Stored data:
^^^^
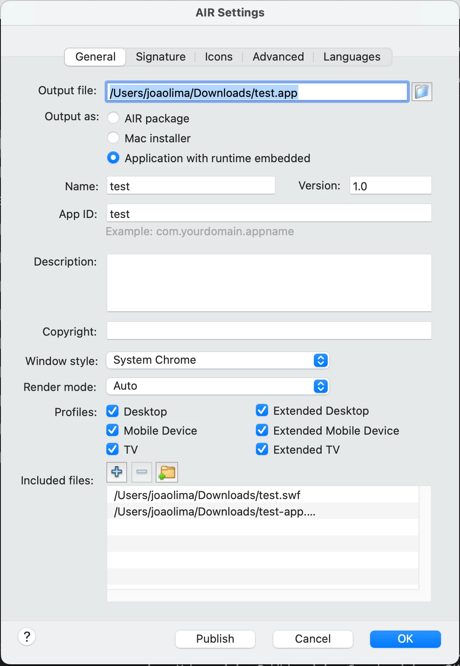Image resolution: width=460 pixels, height=666 pixels.
Task: Toggle the Extended Mobile Device checkbox
Action: pyautogui.click(x=262, y=430)
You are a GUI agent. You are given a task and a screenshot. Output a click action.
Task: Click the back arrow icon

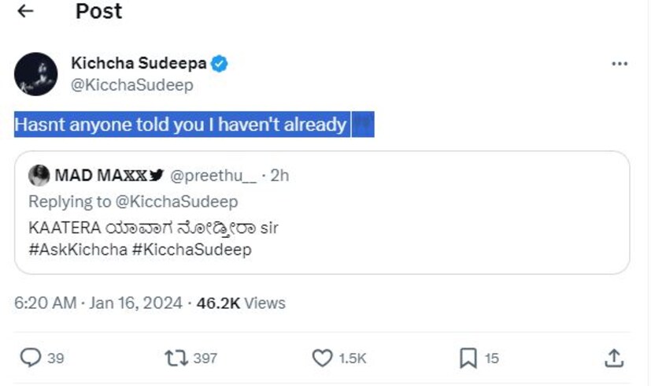[x=25, y=12]
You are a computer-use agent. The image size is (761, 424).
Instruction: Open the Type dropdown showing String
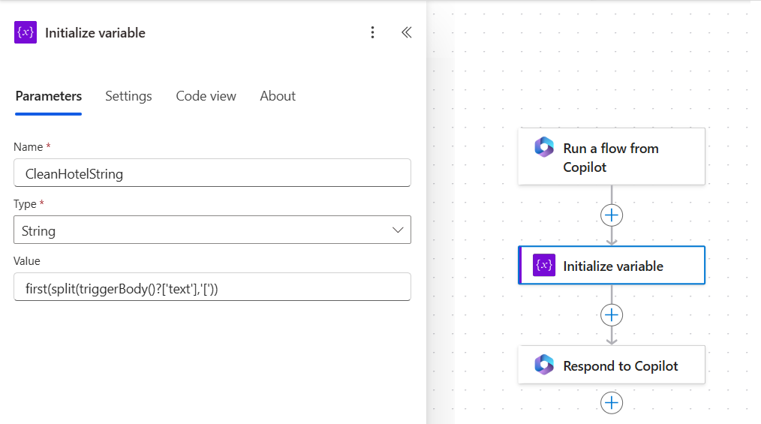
^^^^
→ TASK GOAL
Within the records above, count the lines that hold the word "agent" and give only that number.

→ TASK RESPONSE
2